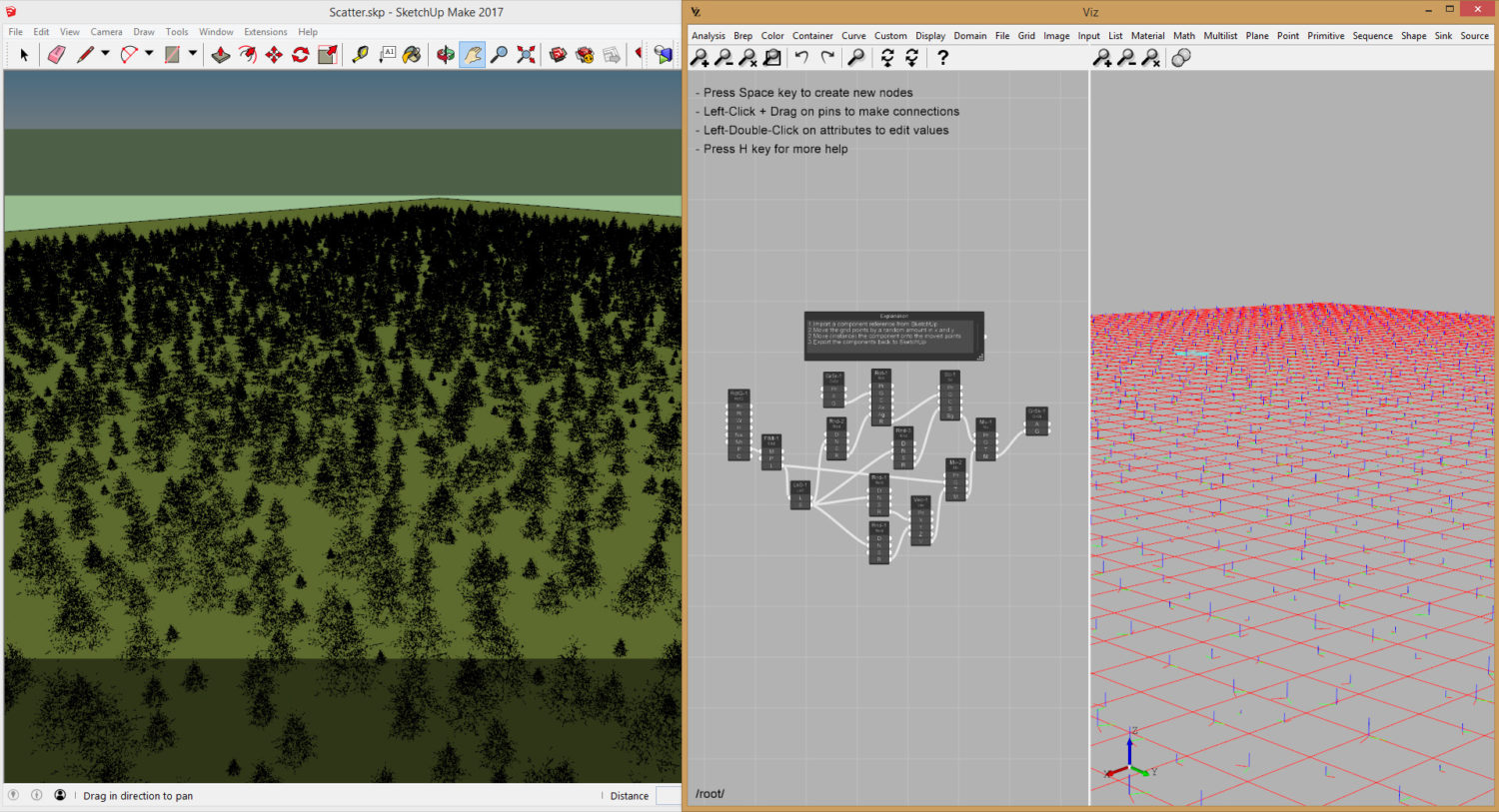Image resolution: width=1499 pixels, height=812 pixels.
Task: Toggle off the active Pan tool
Action: [471, 55]
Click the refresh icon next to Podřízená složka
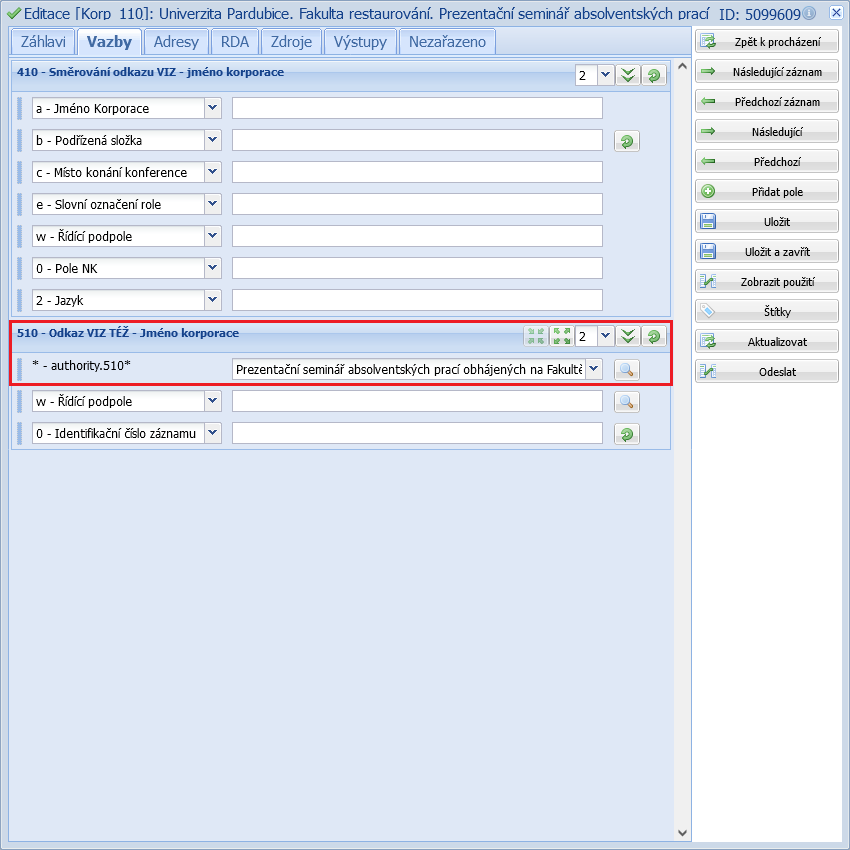 626,141
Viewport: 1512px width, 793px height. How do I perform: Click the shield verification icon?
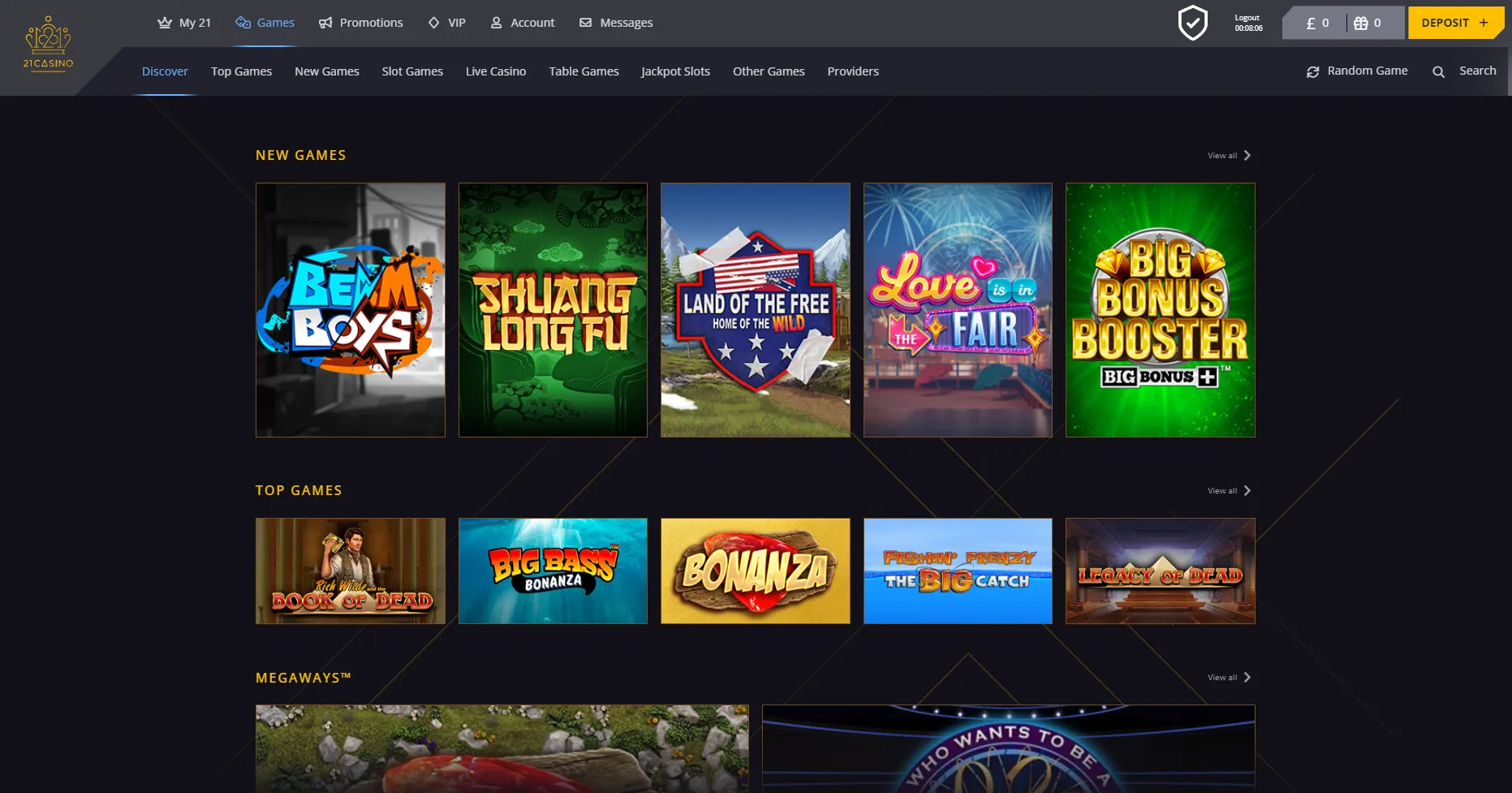coord(1192,23)
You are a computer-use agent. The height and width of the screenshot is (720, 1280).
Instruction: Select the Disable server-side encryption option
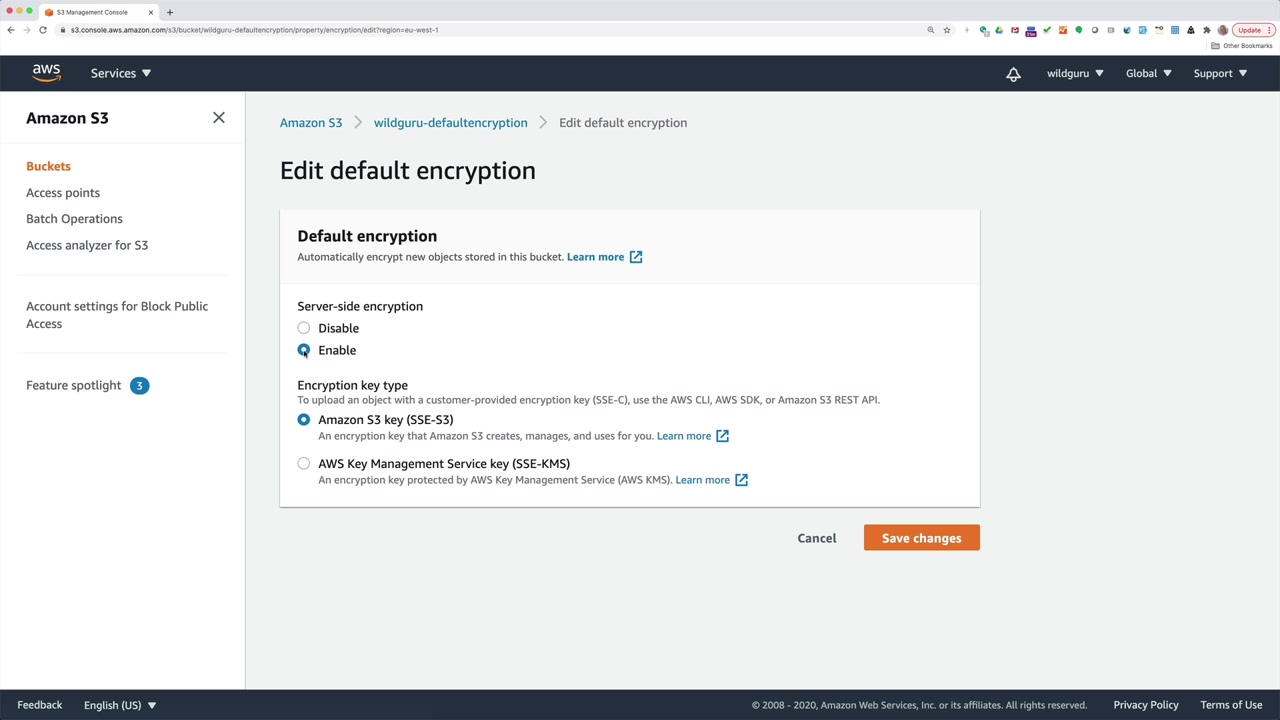pos(304,328)
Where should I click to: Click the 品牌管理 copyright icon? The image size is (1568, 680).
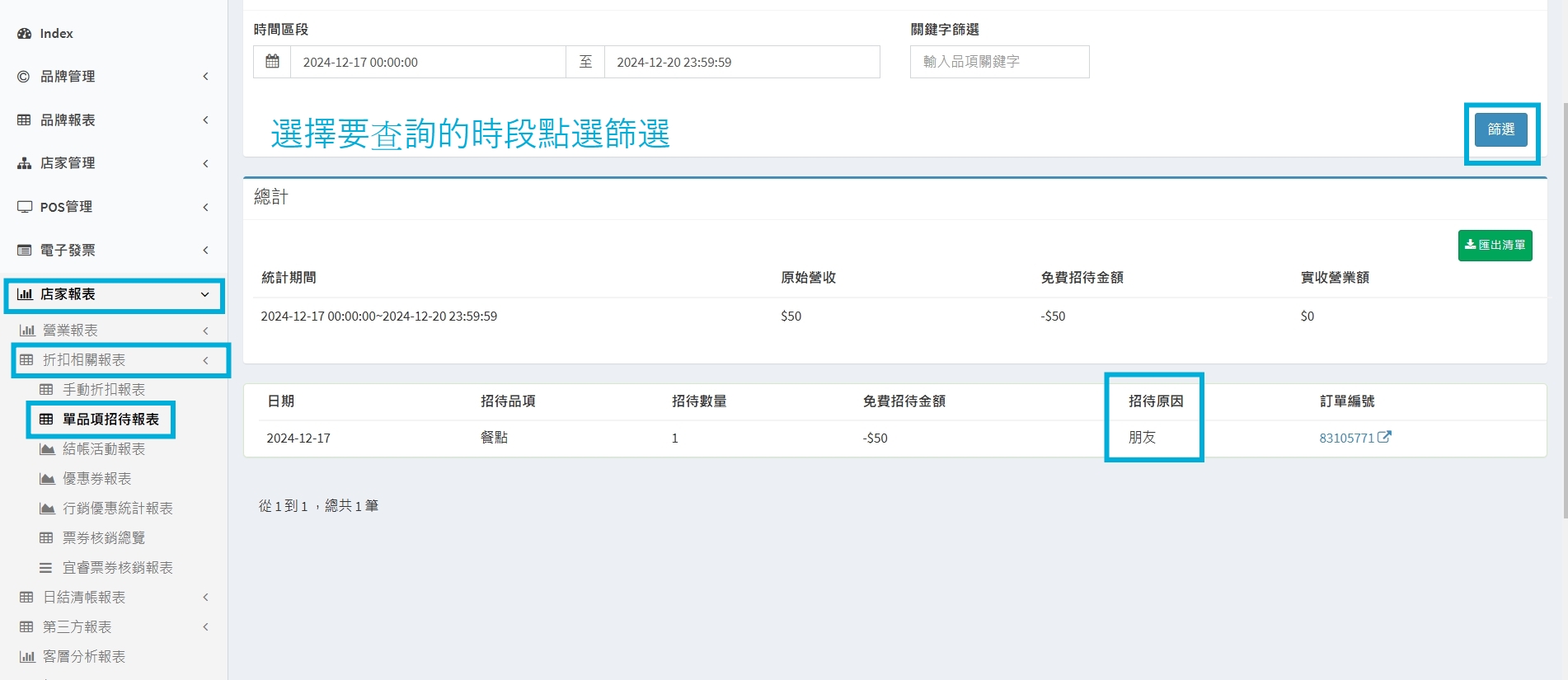click(x=24, y=77)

- **WHAT THE EXERCISE ASKS**: Please retype exactly the lines from the one containing "Instruction: Select the" through the last line of the records, both included, leaving out every picture.

- **ANSWER TO THE PROBLEM**:
Instruction: Select the Disable server-side encryption option
pos(304,328)
Where should I click to: Click the 品牌管理 copyright icon? The image size is (1568, 680).
click(x=24, y=77)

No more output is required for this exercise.